It is not easy to assess the first steps of Soviet Russia towards the Baltic States. On the one hand, Moscow, in the beginning of the 1920s, paved the way to the ‘foreign NEP’ (New Economic Policy) and changed the original Bolshevism’s attitudes towards the long-term approach of ‘peaceful coexistence’ with the capitalist world. On the other hand, Moscow’s activity was motivated by the need for ‘breathing space’ before the renewed onslaught on the West. The Baltic States were needed as trade mediators for military materials purchasing and for maintaining the fighting efficiency of the Red Army[3]. In any case, the Soviet leaders were reluctant to abandon their goals to transform the Baltic into the ‘sea of Revolution.’ Probably, the directive of the Chairman of the Council of People’s Commissars, Vladimir Lenin (1917–24) concerning the transfer of Vilnius and its suburbs to the Lithuanian government should be interpreted in this manner. Lenin wrote: ‘We consider this not as a renunciation of the Sovietization of Lithuania, but as a delay and as a variant of the form of its Sovietization.’[4] However the Bolshevik prime minister could hardly explain what this formula really meant: the Soviet policy on the Baltic States was just making its only first steps after the signing of the peace treaties in 1920.

On the other side of the border, the national inspiration and the fears experienced in the revolutionary era influenced the formation of new worldview attitudes. According to these attitudes, the Eastern Baltic countries, unlike bolshevizing Russia, were the organic component of Western civilization. During the initial stage of the relations between the Baltic States and Soviet Russia (unlike, for example, the Finnish-Soviet contacts), the perception of the border with Russia as coincident with the ‘civilization barrier,’ just to a small extent affected the consciousness of the Baltic national elites and it was not a primary factor for the subsequent development of their relations with Moscow.[5] The main problem for new States was not to project the emerging identity into the European context, but to provide reliable guarantees of their independence. This, from the very beginning, encouraged these States to unite forces. After the establishment of peaceful relations with Russia, ‘the idea of the Baltic bloc got to the stage of organizational and contractual formalisation.’ By the middle of September 1919, in order to elaborate a general line of conduct regarding Moscow’s peaceful proposals, the first negotiations of the Foreign Ministers of the Baltic States took place in Riga and Tallinn (also, Finland took part in the later meeting). Thus, not the Baltic hostility to the Russian Bolshevism, but the ability of Moscow to understand and take into account their vital interests became the axis of the subsequent relations between the USSR and the Baltic States.

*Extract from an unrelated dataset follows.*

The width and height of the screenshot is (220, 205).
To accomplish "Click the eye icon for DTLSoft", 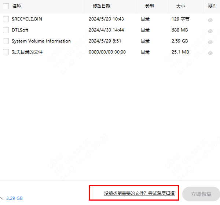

In search for a political course: 1921–1925

During the period of Russia’s civil war (1917–21), the Bolsheviks perceived the Baltic States as a battlefield. The victory there, according to the Bolsheviks, could help to create a revolutionary springboard to the West. Despite the conclusion of the peace treaties, such perceptions were only gradually giving way to a more realistic view on the Baltic States. The Sovietization of Georgia in the beginning of 1921 was not considered the completion of the ‘first round of wars and revolutions.’ With hesitation, the Bolshevik leadership refused the ‘idea to seize Bessarabia by the only attack’ (‘Ilyich [Lenin – edit.] was very tempted by this idea’) in summer of 1921.[6]

The bloody attempt of the Communist coup in Tallinn on 1 December 1924, despite the failure of similar adventures in Bulgaria and Germany a year before (there were more favourable conditions for its success), could be regarded as an example of the persistence of the revolutionary approach. The action of the Estonian Communists relied on the support of Comintern and its Chairman Grigory Zinoviev, who was the actual dictator of Leningrad. However, the lack of coordination with the Soviet secret services during the coup and unexpected retreat of the Red Army units that were previously advanced to the Estonian border, suggest that this coup was rather a ‘personal initiative’ of Zinoviev, whereas other members of the ‘triumvirate’ (Jozef Stalin and Lev Kamenev) hardly sympathized with it. The failed ‘coup’ and the ‘white terror’ in Estonia that followed weakened the political position of Zinoviev. Probably the highest Soviet circles considered the ‘insurgence’ in Tallinn primarily linked to the internal struggle for power and did not perceive it as the beginning of a new stage of revolutionary expansion.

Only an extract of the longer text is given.